What is the difference between NTFS hard links and directory junctions?

The title says it all... what's the difference? When do I use one and when do I use the other?

Asked by: Guest | Views: 356
Total answers/comments: 2
Guest [Entry]

"NTFS data files are stored with all their attributes as an ""inode"" with an ID, and filenames point to the inode. All files have one+ hardlink. some tools can create extra names (hardlinks) which point to the same inode, which has a counter of the number of names pointing to it. If the number goes to zero, the OS deletes the file, the inode.

Special tools, like LN can create additional filenames which point to existing inodes, using a filename that points to them. Note that all the file attributes, including dates and times are stored with the inode, not the filename.

(Extra) hardlinks are useful when you want different names to point to the same data, read or write. They save space and overhead. However, they clobber programs which assume different names point to different data. e.g, if you replace references to duplicate files by hardlinks to a single file, then you have removed any backup you have! The windows OS is one program which assumes different names point to different sets of bits.

Hardlinks have to be on the same physical and logical volume.

They are useful for:

reducing path lengths since Windows just supports 256 characters or so.
reducing storage space of duplicate data files - eg, you could have multiple backups of a partition with multiple complete directory trees, but with hardlinks for files which have not changed since the previous backup.

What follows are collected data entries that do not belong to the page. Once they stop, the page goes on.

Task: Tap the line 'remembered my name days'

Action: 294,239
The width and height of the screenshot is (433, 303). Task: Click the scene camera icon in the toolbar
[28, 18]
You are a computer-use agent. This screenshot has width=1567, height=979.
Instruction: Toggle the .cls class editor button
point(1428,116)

Junction points are messier and use Reparse Points (which I do not understand). They can point to different physical or logical volumes but they have to be on the same computer. They apparently can be used like symlinks for directories, allowing a second name for the same destination, but limited to a single computer, rather than just a single volume.

Useful for reducing path lengths, or simplifying working with several programs with hardcoded directory names.

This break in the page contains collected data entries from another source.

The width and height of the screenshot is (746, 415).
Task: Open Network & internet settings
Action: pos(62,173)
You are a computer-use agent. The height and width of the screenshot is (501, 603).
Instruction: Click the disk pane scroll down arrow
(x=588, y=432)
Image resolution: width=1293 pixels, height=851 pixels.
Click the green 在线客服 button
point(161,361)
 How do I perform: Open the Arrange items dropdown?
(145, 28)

Same caveats, too! Many programs assume different names = different files.

And then there are symbolic links (which can go across networks), shortcuts and PIFs and .....

Also some information from Microsoft itself:

Basically, they're saying to use hard links only for files within the same volume (disk drive letter) and junction points only for directories on the same computer (they can span across different local volumes)."
Guest [Entry]

"Hard link is just another name for a file. If you have file named A.txt and you have link L.txt, once you delete A.txt, you will still have access to it's data through L.txt. Only when both are deleted file is gone.

On other hand, you have a so called soft-link (junction if it is folder or symbolic link if it is file). In that case, when you delete A.txt, file is really gone. Deleting L.txt has no effect on file what-so-ever.

Hard links can only be used on same partition as originating file and soft-links can be used across partitions.

P.S. File and folder are mostly interchangeable as far as NTFS goes."